WORK ORDER
Report each line of the records below that holds the word "KITS".

DATASET CONTENT
· · · · ·
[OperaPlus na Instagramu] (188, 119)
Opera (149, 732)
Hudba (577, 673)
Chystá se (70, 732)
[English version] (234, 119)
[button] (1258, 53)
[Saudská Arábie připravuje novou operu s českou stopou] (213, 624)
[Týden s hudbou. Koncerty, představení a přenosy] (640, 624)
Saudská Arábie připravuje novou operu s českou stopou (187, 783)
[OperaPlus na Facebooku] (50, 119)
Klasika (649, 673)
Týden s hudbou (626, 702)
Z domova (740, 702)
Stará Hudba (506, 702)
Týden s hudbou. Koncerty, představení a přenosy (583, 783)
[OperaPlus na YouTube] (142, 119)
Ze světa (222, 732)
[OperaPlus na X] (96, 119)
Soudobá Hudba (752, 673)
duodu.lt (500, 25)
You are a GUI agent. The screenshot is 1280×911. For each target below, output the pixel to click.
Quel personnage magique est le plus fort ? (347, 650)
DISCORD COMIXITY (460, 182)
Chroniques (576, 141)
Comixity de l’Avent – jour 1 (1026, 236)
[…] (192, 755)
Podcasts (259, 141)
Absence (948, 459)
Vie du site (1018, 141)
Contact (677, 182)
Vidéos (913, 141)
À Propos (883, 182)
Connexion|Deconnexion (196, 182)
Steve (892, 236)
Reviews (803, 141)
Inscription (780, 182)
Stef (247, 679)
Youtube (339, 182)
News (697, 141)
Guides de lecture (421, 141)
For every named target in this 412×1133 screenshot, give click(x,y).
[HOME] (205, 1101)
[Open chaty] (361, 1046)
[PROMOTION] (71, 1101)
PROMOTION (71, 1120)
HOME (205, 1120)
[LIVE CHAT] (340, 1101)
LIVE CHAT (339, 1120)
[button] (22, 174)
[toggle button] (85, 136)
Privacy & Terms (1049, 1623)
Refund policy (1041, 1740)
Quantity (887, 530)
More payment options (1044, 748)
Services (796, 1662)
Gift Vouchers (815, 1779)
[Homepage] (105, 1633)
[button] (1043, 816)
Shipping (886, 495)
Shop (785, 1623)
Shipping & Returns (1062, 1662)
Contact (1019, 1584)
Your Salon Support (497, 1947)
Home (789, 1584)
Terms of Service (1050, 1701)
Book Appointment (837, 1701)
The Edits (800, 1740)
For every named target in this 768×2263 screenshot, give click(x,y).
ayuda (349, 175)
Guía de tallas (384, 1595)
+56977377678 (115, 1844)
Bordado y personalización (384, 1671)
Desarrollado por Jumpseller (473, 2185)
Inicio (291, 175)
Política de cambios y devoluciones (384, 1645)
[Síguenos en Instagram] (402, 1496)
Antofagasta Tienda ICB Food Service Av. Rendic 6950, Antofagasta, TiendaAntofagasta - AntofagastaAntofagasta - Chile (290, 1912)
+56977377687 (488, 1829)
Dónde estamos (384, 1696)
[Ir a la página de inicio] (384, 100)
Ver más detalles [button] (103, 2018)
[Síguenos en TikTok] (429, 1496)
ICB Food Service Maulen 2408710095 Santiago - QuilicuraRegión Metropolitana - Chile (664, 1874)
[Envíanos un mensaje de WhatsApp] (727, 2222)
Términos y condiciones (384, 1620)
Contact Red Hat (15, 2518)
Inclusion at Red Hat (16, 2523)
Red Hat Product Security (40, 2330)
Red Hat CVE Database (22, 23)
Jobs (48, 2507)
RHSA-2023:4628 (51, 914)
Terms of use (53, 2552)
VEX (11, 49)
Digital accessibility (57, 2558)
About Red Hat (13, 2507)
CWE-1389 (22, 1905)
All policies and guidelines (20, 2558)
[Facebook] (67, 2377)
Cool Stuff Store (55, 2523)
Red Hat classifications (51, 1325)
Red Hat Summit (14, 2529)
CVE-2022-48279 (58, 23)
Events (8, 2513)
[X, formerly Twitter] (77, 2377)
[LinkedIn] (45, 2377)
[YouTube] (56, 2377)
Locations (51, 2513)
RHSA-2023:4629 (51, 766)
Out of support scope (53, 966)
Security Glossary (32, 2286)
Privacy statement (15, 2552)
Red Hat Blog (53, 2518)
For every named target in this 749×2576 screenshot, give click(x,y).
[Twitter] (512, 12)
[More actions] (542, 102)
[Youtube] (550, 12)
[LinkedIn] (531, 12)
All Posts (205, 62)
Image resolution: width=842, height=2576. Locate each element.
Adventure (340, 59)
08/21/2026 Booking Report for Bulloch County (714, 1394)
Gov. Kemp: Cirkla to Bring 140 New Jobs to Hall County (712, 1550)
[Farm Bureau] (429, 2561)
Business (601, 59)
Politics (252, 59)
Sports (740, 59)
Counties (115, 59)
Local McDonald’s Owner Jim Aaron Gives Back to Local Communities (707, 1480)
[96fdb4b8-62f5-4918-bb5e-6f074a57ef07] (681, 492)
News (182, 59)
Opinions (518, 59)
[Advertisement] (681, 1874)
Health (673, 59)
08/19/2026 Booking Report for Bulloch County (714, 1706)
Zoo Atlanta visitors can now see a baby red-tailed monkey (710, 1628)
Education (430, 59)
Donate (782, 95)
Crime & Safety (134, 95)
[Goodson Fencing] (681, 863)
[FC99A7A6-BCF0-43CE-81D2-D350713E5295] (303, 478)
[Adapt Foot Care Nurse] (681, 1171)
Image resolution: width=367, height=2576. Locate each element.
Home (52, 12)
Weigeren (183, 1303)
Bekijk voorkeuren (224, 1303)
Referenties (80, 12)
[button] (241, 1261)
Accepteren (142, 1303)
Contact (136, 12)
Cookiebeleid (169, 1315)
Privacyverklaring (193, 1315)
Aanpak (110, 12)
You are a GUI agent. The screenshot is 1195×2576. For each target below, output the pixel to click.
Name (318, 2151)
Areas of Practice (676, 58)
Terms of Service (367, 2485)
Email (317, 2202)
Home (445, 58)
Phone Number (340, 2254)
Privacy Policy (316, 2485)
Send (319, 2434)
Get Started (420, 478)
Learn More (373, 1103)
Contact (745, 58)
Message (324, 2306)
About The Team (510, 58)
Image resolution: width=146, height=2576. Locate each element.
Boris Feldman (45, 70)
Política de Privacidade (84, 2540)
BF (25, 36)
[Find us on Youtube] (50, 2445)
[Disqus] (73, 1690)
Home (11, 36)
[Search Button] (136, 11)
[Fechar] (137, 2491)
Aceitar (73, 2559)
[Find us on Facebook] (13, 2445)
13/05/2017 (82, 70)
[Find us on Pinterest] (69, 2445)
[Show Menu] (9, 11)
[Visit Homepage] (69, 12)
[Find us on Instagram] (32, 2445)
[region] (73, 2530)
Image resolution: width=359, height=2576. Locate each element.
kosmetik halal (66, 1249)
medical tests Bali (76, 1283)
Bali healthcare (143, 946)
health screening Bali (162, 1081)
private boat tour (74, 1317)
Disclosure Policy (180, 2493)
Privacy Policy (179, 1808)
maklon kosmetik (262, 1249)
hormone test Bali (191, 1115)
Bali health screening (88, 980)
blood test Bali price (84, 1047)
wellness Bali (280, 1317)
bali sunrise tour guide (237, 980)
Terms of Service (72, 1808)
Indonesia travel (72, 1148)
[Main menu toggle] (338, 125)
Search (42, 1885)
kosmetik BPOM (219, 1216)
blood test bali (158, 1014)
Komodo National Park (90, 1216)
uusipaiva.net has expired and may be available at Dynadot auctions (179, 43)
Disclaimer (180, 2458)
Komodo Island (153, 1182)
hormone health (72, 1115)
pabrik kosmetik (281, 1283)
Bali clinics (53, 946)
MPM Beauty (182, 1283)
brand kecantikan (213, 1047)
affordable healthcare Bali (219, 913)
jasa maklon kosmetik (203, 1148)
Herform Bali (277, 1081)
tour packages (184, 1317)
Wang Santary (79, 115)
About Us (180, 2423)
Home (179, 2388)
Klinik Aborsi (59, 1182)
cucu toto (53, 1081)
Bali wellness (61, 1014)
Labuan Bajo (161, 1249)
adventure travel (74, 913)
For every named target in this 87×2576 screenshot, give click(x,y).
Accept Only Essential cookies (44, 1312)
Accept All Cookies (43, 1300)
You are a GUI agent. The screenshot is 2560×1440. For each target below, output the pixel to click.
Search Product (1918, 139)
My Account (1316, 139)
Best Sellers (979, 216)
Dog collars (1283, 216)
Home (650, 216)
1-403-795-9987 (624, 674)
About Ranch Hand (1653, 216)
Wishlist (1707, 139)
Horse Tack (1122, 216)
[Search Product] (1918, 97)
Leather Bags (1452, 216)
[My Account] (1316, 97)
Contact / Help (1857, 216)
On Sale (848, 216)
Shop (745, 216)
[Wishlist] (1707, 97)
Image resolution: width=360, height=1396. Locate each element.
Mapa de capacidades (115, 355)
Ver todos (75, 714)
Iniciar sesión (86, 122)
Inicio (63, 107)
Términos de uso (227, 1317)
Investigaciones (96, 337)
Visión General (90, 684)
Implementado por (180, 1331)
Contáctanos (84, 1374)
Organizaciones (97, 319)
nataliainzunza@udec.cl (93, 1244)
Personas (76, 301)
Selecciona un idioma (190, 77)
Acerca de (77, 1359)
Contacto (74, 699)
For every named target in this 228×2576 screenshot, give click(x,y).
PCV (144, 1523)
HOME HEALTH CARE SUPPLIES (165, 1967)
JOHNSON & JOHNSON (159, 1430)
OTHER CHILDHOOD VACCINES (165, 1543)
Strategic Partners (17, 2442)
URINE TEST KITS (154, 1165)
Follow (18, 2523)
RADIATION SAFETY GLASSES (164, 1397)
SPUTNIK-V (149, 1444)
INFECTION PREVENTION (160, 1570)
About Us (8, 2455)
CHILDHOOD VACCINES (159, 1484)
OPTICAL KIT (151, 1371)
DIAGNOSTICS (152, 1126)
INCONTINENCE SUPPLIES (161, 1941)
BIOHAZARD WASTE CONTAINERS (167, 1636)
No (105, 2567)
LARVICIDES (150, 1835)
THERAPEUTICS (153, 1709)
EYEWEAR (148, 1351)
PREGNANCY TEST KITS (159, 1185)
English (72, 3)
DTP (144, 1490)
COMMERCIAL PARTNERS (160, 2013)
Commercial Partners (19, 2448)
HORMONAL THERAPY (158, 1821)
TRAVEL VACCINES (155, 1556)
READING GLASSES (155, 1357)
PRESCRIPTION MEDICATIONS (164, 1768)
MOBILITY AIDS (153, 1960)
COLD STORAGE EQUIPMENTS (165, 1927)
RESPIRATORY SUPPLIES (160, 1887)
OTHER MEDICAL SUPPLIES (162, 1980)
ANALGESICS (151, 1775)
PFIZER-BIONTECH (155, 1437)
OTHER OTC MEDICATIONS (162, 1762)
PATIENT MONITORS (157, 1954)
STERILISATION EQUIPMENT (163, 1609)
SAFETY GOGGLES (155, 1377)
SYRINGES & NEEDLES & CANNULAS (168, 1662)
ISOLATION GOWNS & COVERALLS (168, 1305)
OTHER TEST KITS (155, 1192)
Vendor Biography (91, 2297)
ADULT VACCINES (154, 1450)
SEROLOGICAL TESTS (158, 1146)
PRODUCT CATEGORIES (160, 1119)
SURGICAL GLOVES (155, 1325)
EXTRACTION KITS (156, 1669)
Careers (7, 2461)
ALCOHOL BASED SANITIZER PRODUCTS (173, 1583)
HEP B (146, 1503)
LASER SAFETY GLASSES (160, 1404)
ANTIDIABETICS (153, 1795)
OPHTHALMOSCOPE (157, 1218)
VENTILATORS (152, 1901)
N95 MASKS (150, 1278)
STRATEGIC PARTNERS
· · · · ·
RESULT
URINE TEST KITS (154, 1165)
PREGNANCY TEST KITS (159, 1185)
OTHER TEST KITS (155, 1192)
EXTRACTION KITS (156, 1669)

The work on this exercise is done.